I was the one that made the job somewhat longer since I thought they might want things later on, for sentiment. Yes, that did happen, but it's me that can't just goodwill the green glass plates, not re money, but sentiment. I have to have The talk with my niece. She might want something of those few things, but likely not. She's good & practical. Meantime, I still use the damned green plates all the time.

Years after that, these days I do save and reuse foil, and occasionally string (not much bought so not much saved). My reasons are mixed - recycle after using again myself, and saving some money. I don't eat out much now, still usually love it, and do take "doggy bags" home for myself, the mad cook. Unhappily, the doggy bag containers are usually styrofoam.

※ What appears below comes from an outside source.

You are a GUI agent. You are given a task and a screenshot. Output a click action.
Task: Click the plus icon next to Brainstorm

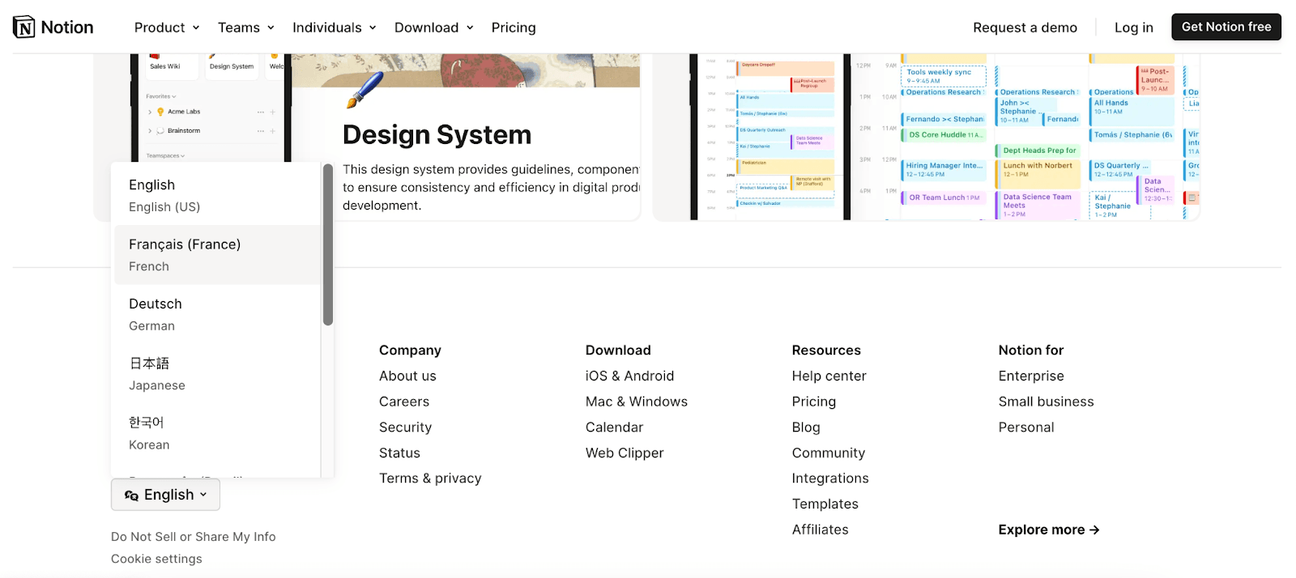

I haven't read Steinbeck in years, but remember the impact it had on me. Did see where he had lived once in a big old house, not sure if it was in Monterey or another place near by. An art dealer who friends and I were "dealing" with lived there by then, offered the three of us a nice glass of wine in their living room - I guess, the parlor. I forget what kind of wine, something good. That would have been around '95. Short amount of time, but interesting to me.
edgarblythe
 
  3  
Reply Wed 16 Dec, 2015 07:49 pm
@Tuna,
I haven't Read Grapes of Wrath in a long time. I forgot the turtle.

My parents picked cotton, strawberries - whatever. My mother's family was not allowed into California, in the bad times. Thousands per day had been pouring in, dead broke. Later on, when we did go there, all the kids I knew had heavy southern accents - calling eggs "aigs" turning one syllable words to two: Day-yud for dead. I picked cotton some and cut apricots and grapes for drying. I didn't know what was going on, but it seemed most people were hopeful and working.
0 Replies
 
edgarblythe
 
  2  
Reply Wed 16 Dec, 2015 07:53 pm
@ossobuco,
One thing I noticed, when young, was that, no matter where I walked, I could always look around on the ground and find a piece of wire when needed. So I didn't collect any, because it was plentiful.
FBM
 
  4  
Reply Wed 16 Dec, 2015 07:56 pm
@edgarblythe,
The more I learn about what he did in office (I wasn't paying attention at the time), the less impressed I become. Still, would you have preferred George, Sr or Perot in '92, or Dole in '96? Just thinking about the lesser of evils here, which is usually what prez elections boil down to.
ossobuco
 
  1  
Reply Wed 16 Dec, 2015 08:05 pm
@edgarblythe,
I edited the earlier tome, you might be (mildly) interested..
0 Replies
 
edgarblythe
 
  1  
Reply Wed 16 Dec, 2015 08:11 pm
@FBM,
I don't want Clintons or any Bush, if I had my druthers. I want a president that will try to get us back to where we were before people messed it up. Which began in my opinion, around LBJ's term. People like him were driving to excess with the Great Society, which helped trigger a backlash with the corruption that grew out of it.
edgarblythe
 
  1  
Reply Wed 16 Dec, 2015 08:12 pm
@ossobuco,
This appears to be the same version I read.
FBM
 
  2  
Reply Wed 16 Dec, 2015 08:15 pm
@edgarblythe,
Likewise, regarding the Clintons and Bushes. Can't seen any GOP candidate that I consider to be reasonably sane, so I'm thinking Sanders. He seems to want to catch us up to the best of the rest of the advanced societies, which would be nice if it happened.
ossobuco
 
  1  
Reply Wed 16 Dec, 2015 08:17 pm
@edgarblythe,
oh, good, so never mind
0 Replies
 
edgarblythe
 
  3  
Reply Wed 16 Dec, 2015 08:23 pm
@FBM,
Sure. Sanders will hit lots of opposition to his attempts at change, but at least he will try. Something I don't see in any other candidate.
0 Replies
 
ossobuco
 
  1  
Reply Wed 16 Dec, 2015 08:30 pm
I've never voted Republican so my choices are very predictable, unless I swing to green, which I've only done once and not at a key election day, but I've liked some Republicans, in retrospect, more that others. I remember being appalled by Goldwater, now taken as near liberal. I need to read up..

I signed up as independent when I moved to New Mexico, not because I am in any middle, more that I was sick of democrats of the time, as I was as more left than those prevalent; it's usually been the democrats lite that get positions, or so it seems - but quickly switched back to dem when I found that if I stayed indie, I couldn't vote in the primary.